Loan Calculator
Calculate monthly payments, total interest and full repayment schedule for any loan
Repayment Schedule
| Period | Payment | Principal | Interest | Balance |
|---|---|---|---|---|
| 💳 Calculate above to see your repayment schedule | ||||
How to Use the Loan Calculator
Enter your loan amount, annual interest rate, and repayment term to see your estimated monthly payment. Choose a loan type using the tabs above to load typical defaults for personal, auto, student, or business loans.
How Loan Payments Are Calculated
Loan payments use the same amortization formula as mortgages. Each monthly payment covers interest on the remaining balance plus a portion of the principal. As the balance decreases over time, less of each payment goes to interest and more goes toward repaying the principal.
What Is a Good Interest Rate for a Personal Loan?
Personal loan interest rates typically range from 5% to 36% depending on your credit score, income, and lender. Rates below 10% are considered good. Auto loans tend to have lower rates (4–8%) because the vehicle acts as collateral. Student loans vary by country and provider.
Should I Choose a Shorter or Longer Loan Term?

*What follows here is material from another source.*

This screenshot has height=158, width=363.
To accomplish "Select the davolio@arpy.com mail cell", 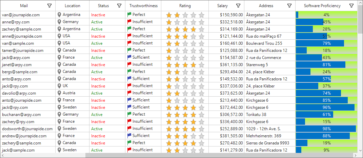I will tap(28, 93).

A shorter loan term means higher monthly payments but significantly less total interest paid. A longer term lowers your monthly payment but increases the total cost of the loan. Use the calculator to compare both scenarios before deciding.
Currency Support
Switch between USD, EUR, GBP, and PLN using the currency selector. All values update instantly.
How Loans Actually Work
Built and verified by Andrius R. · Updated June 2026
Every amortized loan — personal loans, car loans, most mortgages — follows the same mechanics. Understanding three numbers (rate, term, and total interest) is enough to evaluate almost any offer, and to spot the tricks built into bad ones.
A worked example
| Term | Monthly payment | Total interest | Total repaid |
|---|---|---|---|
| 5 years | $434.85 | ~$6,091 | $26,091 |
| 3 years | $654.77 | ~$3,572 | $23,572 |
The 3-year loan costs $220 more per month but saves about $2,500 in interest. This is the universal loan trade-off: longer terms buy lower payments with more total cost. Neither is "right" — but you should always know which one you're choosing.

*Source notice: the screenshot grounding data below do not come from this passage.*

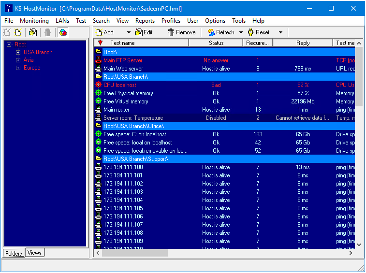Expand the USA Branch folder
This screenshot has height=273, width=366.
point(18,52)
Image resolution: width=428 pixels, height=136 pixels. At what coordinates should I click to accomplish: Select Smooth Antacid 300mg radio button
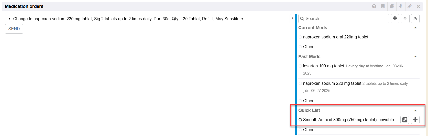(x=300, y=120)
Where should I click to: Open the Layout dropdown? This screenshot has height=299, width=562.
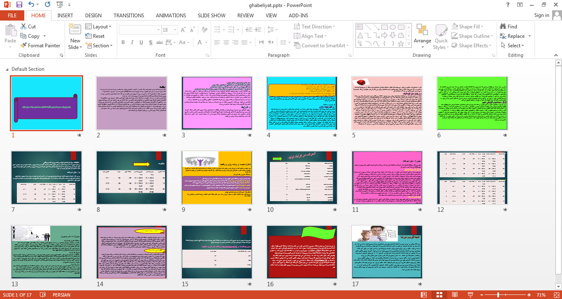[98, 26]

APR vs interest rate: not the same thing
The interest rate is the cost of borrowing the money. The APR includes that rate plus mandatory fees (origination fees, certain closing costs) spread over the loan term. Two loans with identical rates can have very different APRs. When comparing offers, compare APRs — it's the only number designed to make loans comparable, and lenders are legally required to disclose it in most countries.
How to read an amortization schedule
Each payment splits between interest (charged on the remaining balance) and principal (which reduces it). On the 5-year example above, the first payment includes 20,000 × (0.11 ÷ 12) ≈ $183 of interest, so only ~$252 reduces the debt. By the final year, almost the whole payment is principal. Practical consequence: paying a loan off early saves the most when done early, because that's when the balance — and therefore the interest meter — is highest.
What actually determines the rate you're offered
- Credit score — the dominant factor. The gap between a good and poor score on a personal loan can be 10+ percentage points.
- Debt-to-income ratio — lenders typically want total debt payments under ~36–43% of gross income.
- Secured vs unsecured — loans backed by collateral (a car, a house) are cheaper because the lender's risk is lower.
- Term length — longer terms often carry slightly higher rates on top of the extra interest from duration alone.
Red flags in loan offers
- Prepayment penalties. A loan that charges you for paying it off early removes your best cost-control tool. Avoid where possible.
- "Low monthly payment" framing with no term stated. Any payment can be made low by stretching the term. Ask for total repayment cost.
- Precomputed interest (sometimes on subprime auto loans): interest is fixed upfront, so early payoff saves nothing.
- Add-on products folded into the principal — payment protection, warranties — which you then pay interest on for the entire term.
Should you pay a loan off early?
Mathematically: compare the loan's rate to what the money could earn elsewhere. Paying off an 11% loan is a guaranteed 11% return — better than any savings account and better than the stock market's long-run average. Paying off a 3% loan early, while a high-yield account pays 4%+, costs you money. The exception is psychological: being debt-free has real value the spreadsheet doesn't capture, and that's a legitimate input too.
// Compare Terms
Try different loan terms to see how monthly payments and total interest change.
// APR vs Rate
The annual interest rate shown here is the base rate. The APR includes fees and is the true cost of borrowing.
// Early Repayment
Paying extra each month reduces your balance faster and cuts total interest paid significantly.
// Credit Score
A higher credit score usually means a lower interest rate. Even a 1% difference saves thousands over the loan term.